In the data below, how many lines contain the string "width"? Give only the number.
INPUT DATA Start Marker
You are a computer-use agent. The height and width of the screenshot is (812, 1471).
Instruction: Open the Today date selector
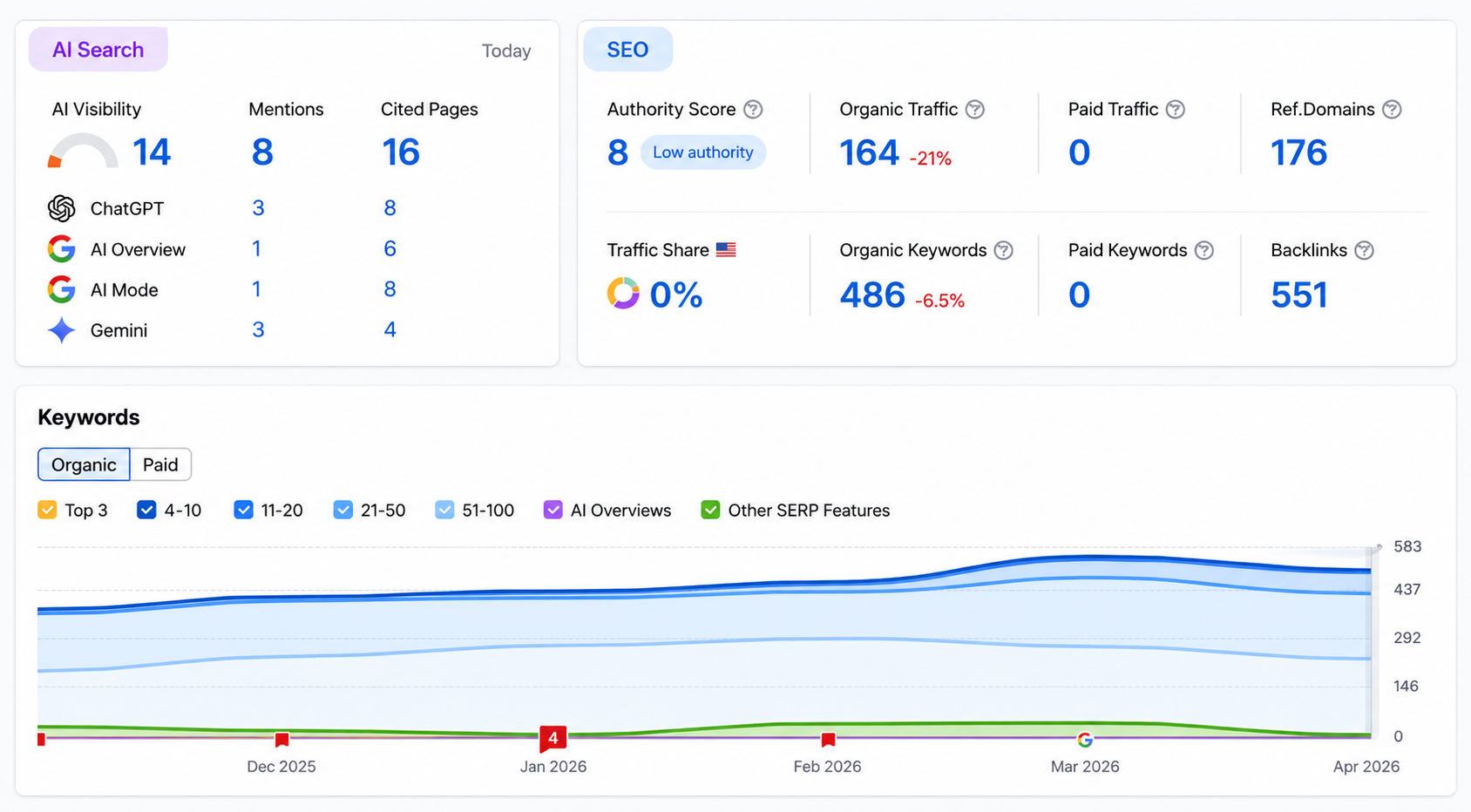pos(506,51)
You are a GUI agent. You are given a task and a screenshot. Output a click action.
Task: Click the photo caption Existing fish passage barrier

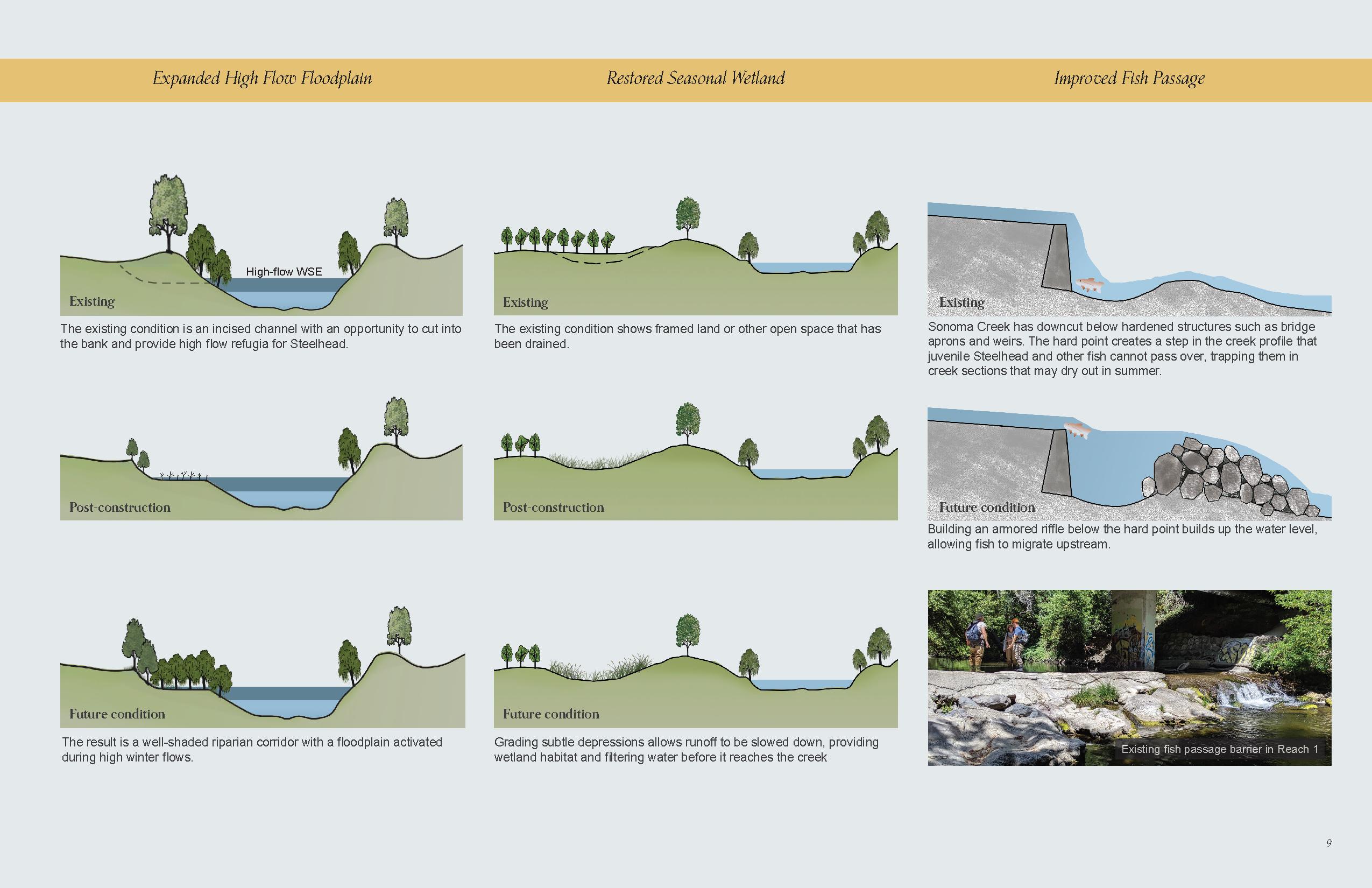click(1219, 749)
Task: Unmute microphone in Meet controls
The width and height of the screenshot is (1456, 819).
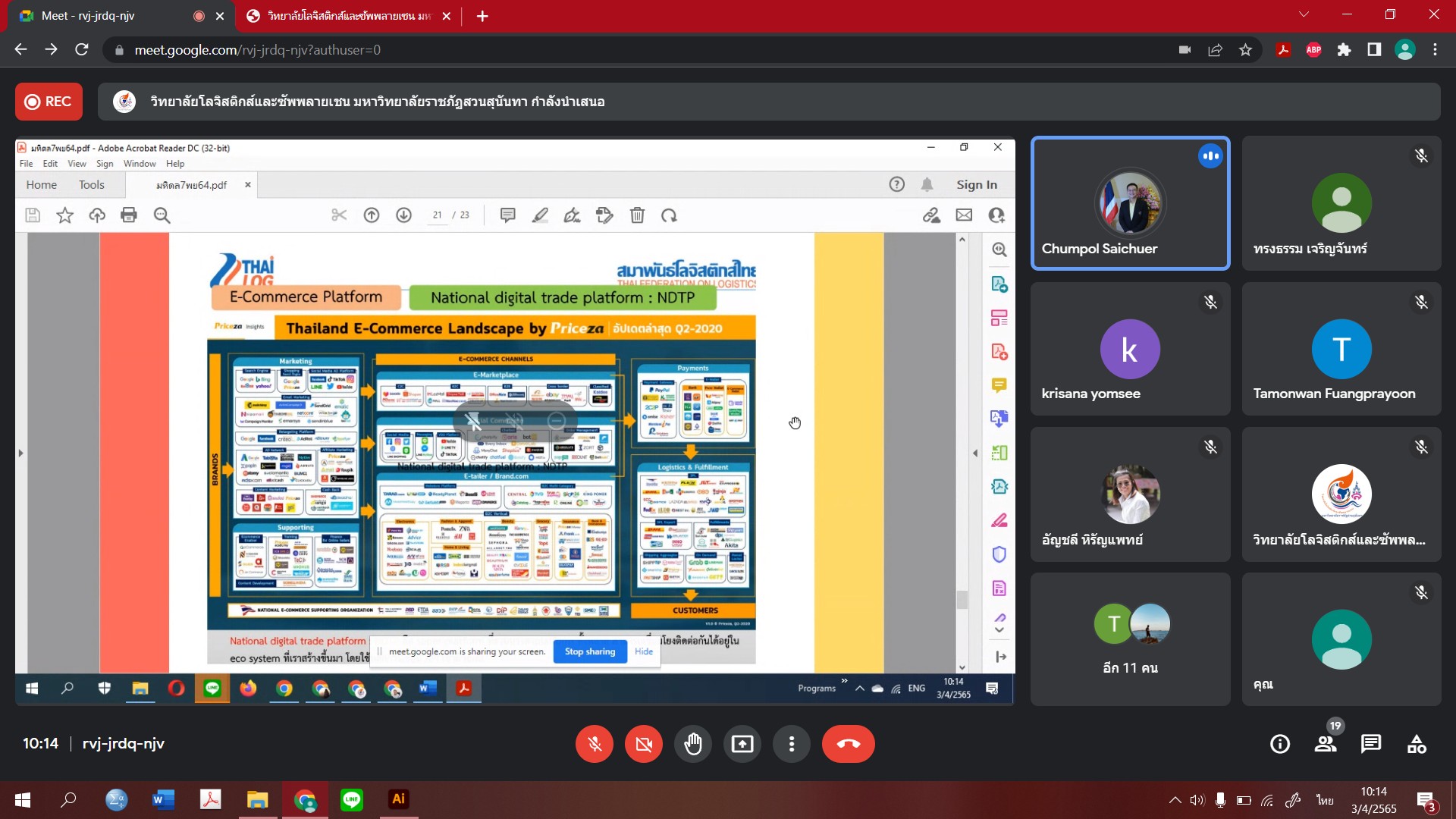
INPUT DATA End Marker
◆ EXERCISE ANSWER ◆
2